→ Things to do
(A) In the book notes on The Ponzi Factor, how does the writer say they took in the book?
(B) Extend the book notes on The Ponzi Factor, picking up after their final point.

→ Passage to read
--
When a friend recommended reading The Ponzi Factor, I was naturally skeptical. I try to stay away from books that actively propose an idea because it seems like propaganda. However, upon repeated insistence by my friend, I decided to give The Ponzi Factor a listen. (I listened to it on Audible.)

Having read it, I can confidently say that the book is a delightful, contrarian, and iconoclastic read for anyone interested in personal finance, and investing in stocks in particular. Below are some of the key ideas from the book. It's not a summary, but rather book notes. Hope you enjoy it :)

  1. Investing was earlier investing in a company so that you get dividends from the company's profits. It was never investing as we know it today, where you buy shares of a company but you never actually get your share of profits from the company's profits.
  2. The value of your stock is determined by what other investors are willing to pay, and the actual money that you get once you sell your stock is money from other investors.
  3. SEC defines a ponzi scheme as follows: "A Ponzi scheme is an investment scam that involves the payment of purported returns to existing investors from funds contributed by new investors."
  4. Thus, the "value" of a stock is a cerebral idea.
  5. Fact: There is only $1.7 trillion floating in the US economy and ~$3 trillion in the entire economic system. How, then, can the stock market be worth $36 trillion? (Numbers are bound to vary now b/c of Covid.)
--
→ Given information

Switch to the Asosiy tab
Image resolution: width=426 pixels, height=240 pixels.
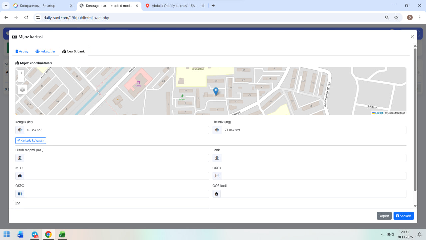coord(22,51)
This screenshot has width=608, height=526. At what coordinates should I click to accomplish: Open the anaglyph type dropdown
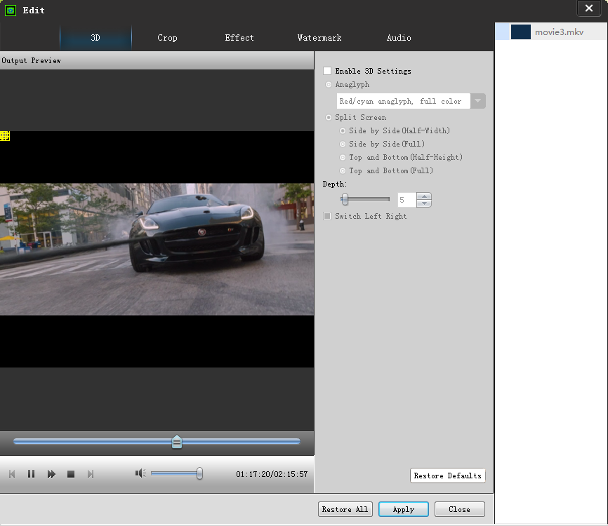(477, 101)
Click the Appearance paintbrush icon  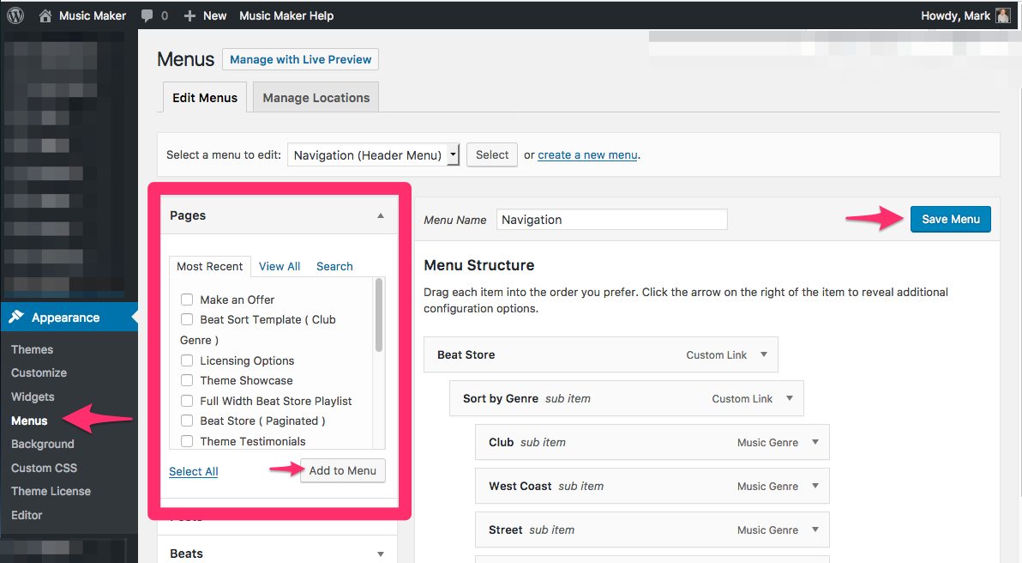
--
→ Answers to each task
(A) They listened to it on Audible.

(B)
  6. There are a few key fallacies:
  7. We can be miseducated about shares, but we should not be brainwashed by finance professionals.
  8. The biggest scams are legal
  9. The principle of accrual accounting lets you report profit even when you haven't made any profit. Case in point: HB Onyx (where Tan Liu worked)
  10. We have these false ideas about finance and investing because of universities. They are to be blamed as they propagate false ideas about stocks.
  11. Any economics class's model works on fixed assumptions. This lets us be correct 9 out of 10 times. However, the first time that you are wrong (ie the 10th time), you end up wiping your gains from the 9 times you were "correct." (This is related to Taleb's idea of The Black Swan.) For example, a change in the interest rates can significantly change the correlation between two variables, even turn it around.
  12. You can forecast direction or timing, not both. Never say that the market will move up in April. For example, say the market will go up, not "up in April."
  13. Investing in the stock market is identical to gambling.
    1. At its core, the principle is the same: Both activities want to make more money with money.
    2. In the 1600s, the word "invest" was used and it referred to land, something tangible, not something as synthetic as financial instruments.
    3. Something is called "investing" when there is a quantitatively predefined advantage for the investor; gambling is when there’s none.
  14. The definitions of specific words are misused in finance
  15. 60% of mutual funds play with stocks
  16. The greatest enemy of knowledge is illusion of knowledge
  17. A zero sum game in theory is actually a negative sum game in practice, because of hidden fees of middlemen and traders
  18. He says that finance professionals are faux scientists who believe that a valid scientific idea doesn’t require a proof. Science has theorems (proofs or facts that hold in their defined universes) and theories (ideas for which we have experimental evidence, but which haven't been proven). Finance is not a science because it does not have theorems and theories — everything varies.